Kaum ein Teilbereich der Barrierefreiheit ist bekannter als Alternativtexte. Und kaum einer ist seltener korrekt umgesetzt. Viele tun sich schwer, einen passenden Alternativtext zu schreiben, setzen ihn falsch ein oder lassen ihn dann aus reiner Verzweiflung gleich ganz weg. Denn gute Textalternativen zu pflegen ist oft ein zusätzlicher Aufwand, der für einen Großteil der Nutzer unsichtbar bleibt. Dabei können gut gewählte Texte Nutzern von Screenreadern ein viel besseres Bild der Website geben und oft ansonsten nicht zugängliche Informationen anbieten.

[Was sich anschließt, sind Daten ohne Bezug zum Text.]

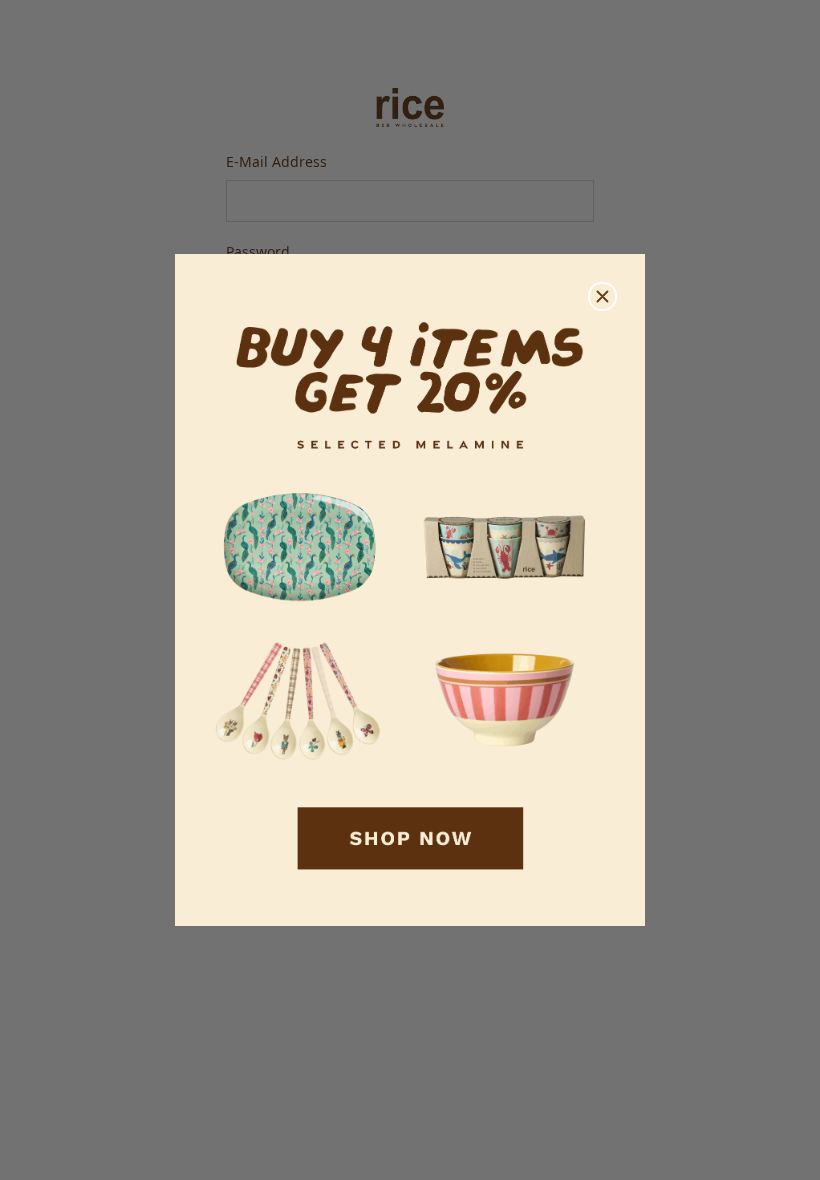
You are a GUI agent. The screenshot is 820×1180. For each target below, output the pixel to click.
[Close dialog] (602, 296)
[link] (410, 590)
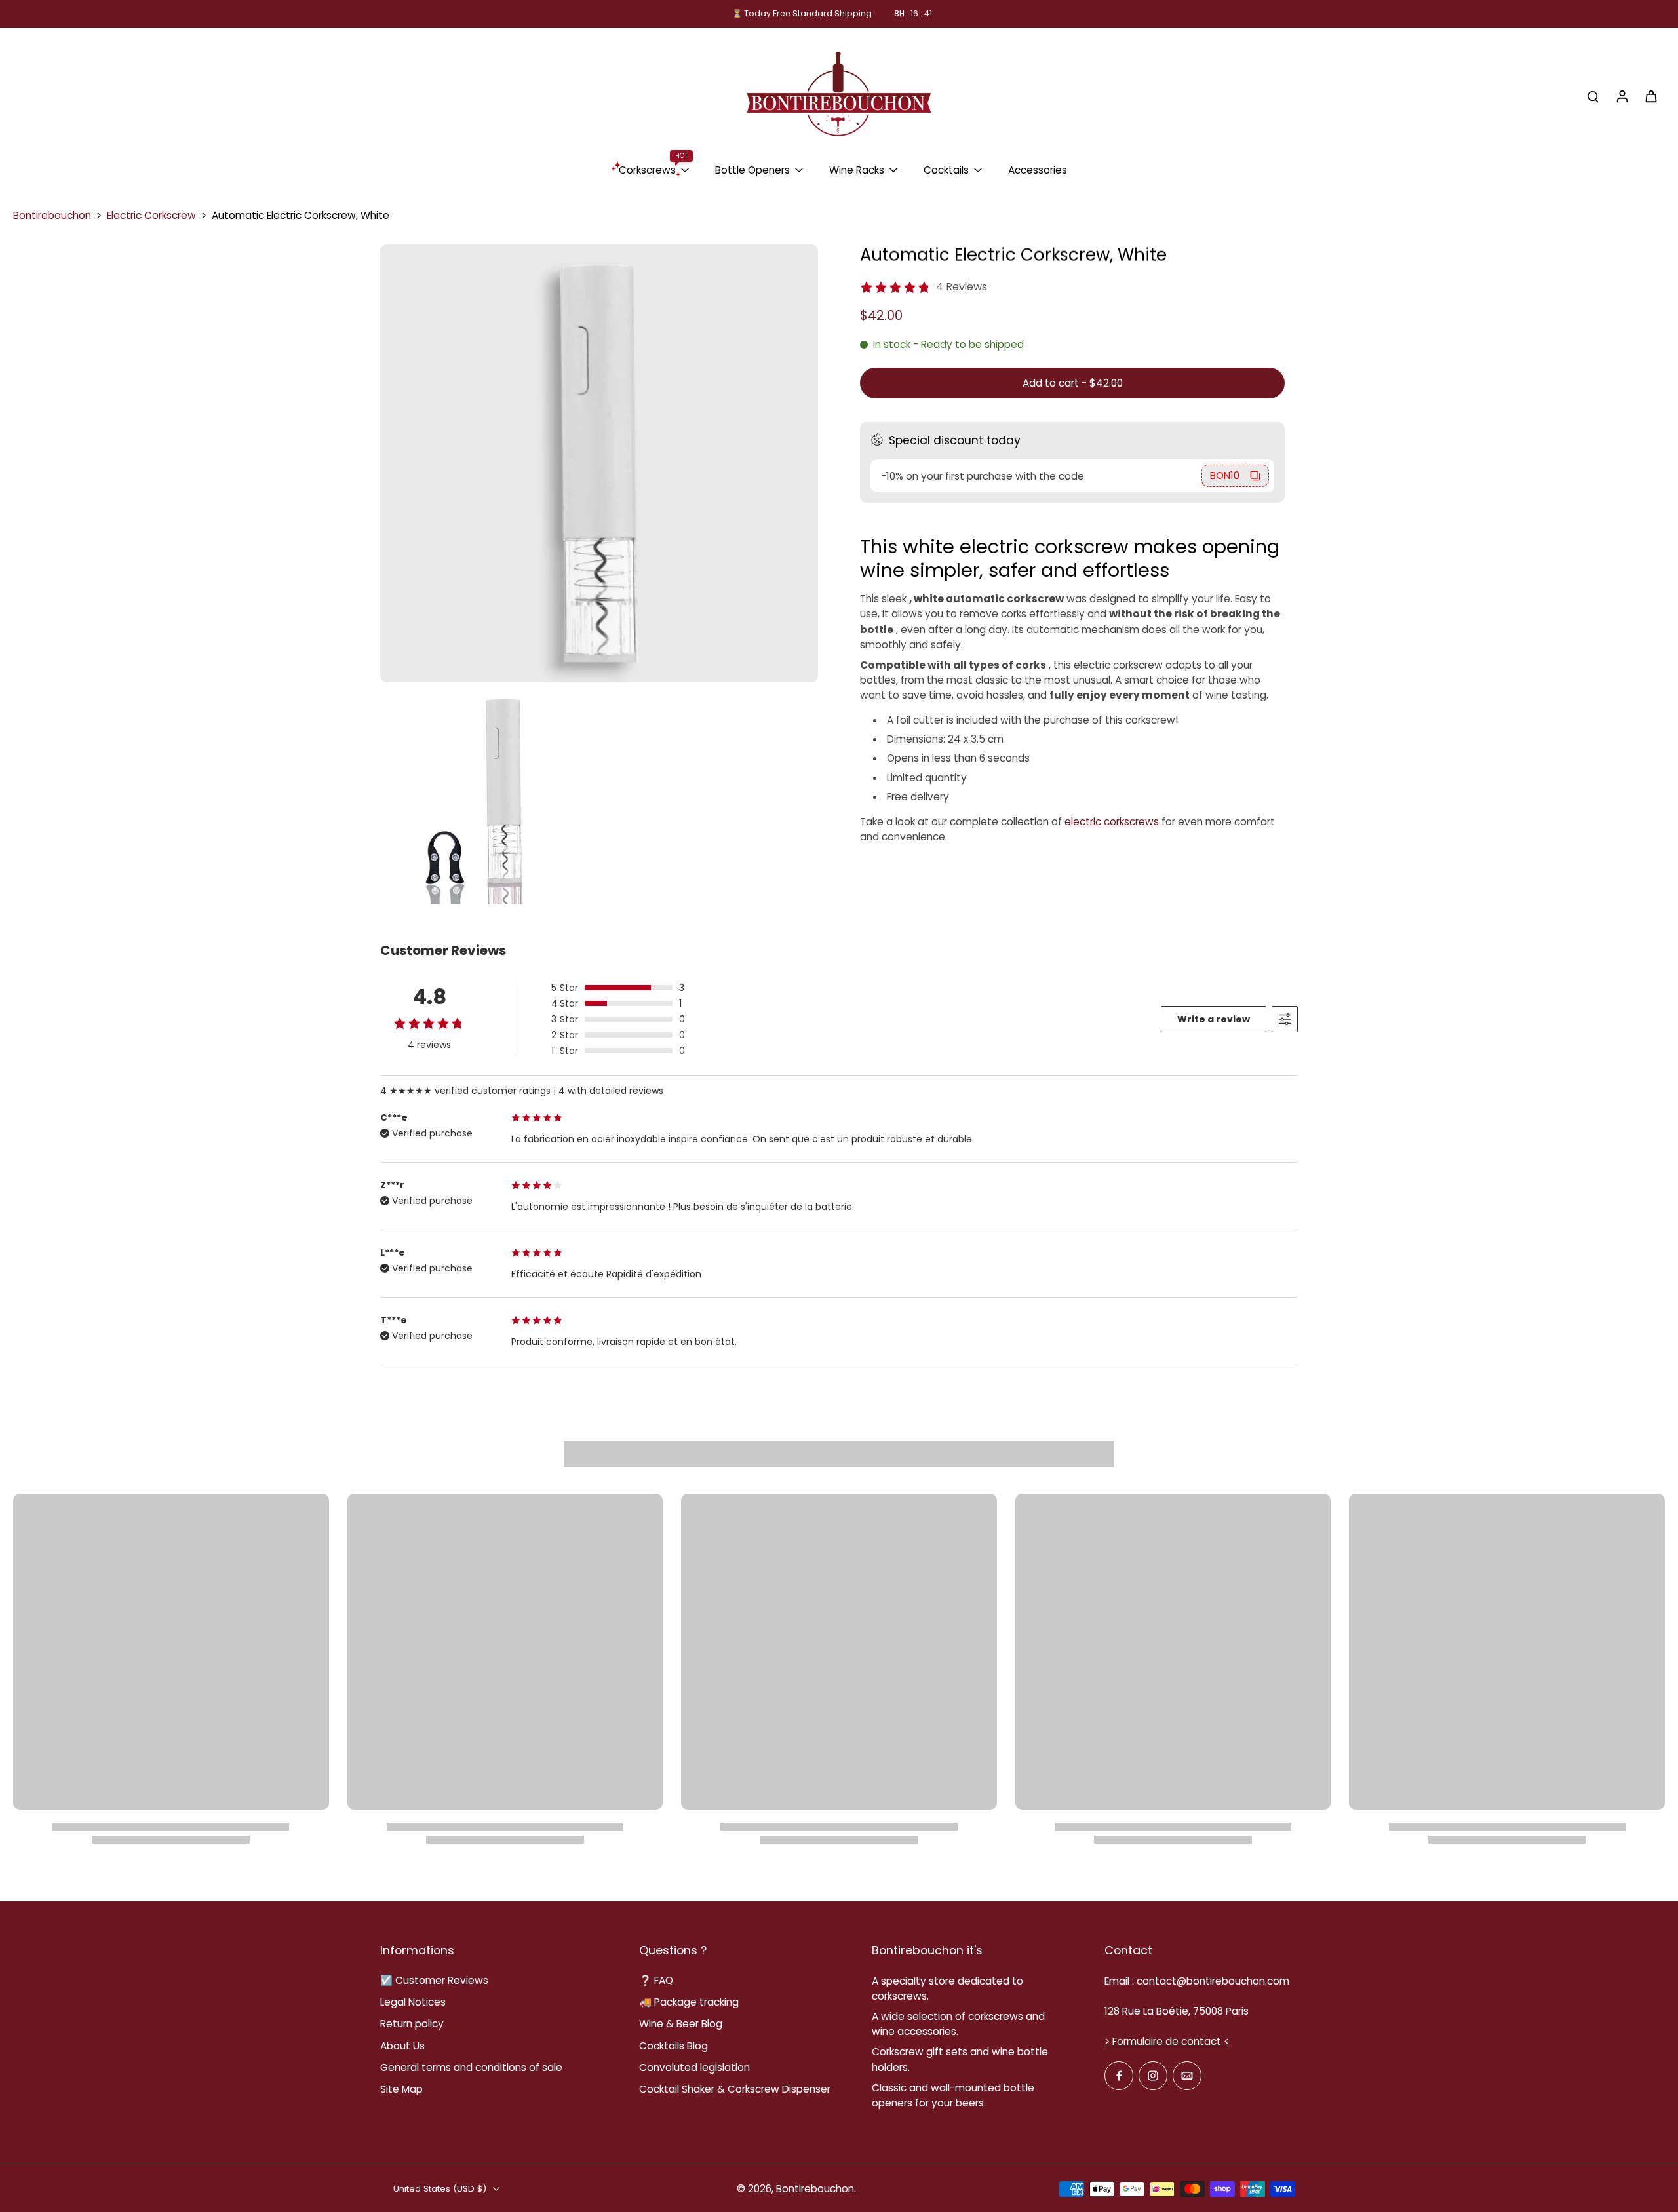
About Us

Grundsätzlich benötigen alle visuellen Inhalte eine textuelle Alternative. Einzige Ausnahme bilden Grafiken, die rein illustrierende Bedeutung haben, so beispielsweise meine Farbkleckse hinter den Zeichnungen. Diese bieten keinen eigentlichen Mehrwert und benötigen deshalb auch keine Beschreibung. In diesem Blogbeitrag möchte ich darüber aufklären, wie diese Texte definiert und welchen Inhalt sie haben sollten.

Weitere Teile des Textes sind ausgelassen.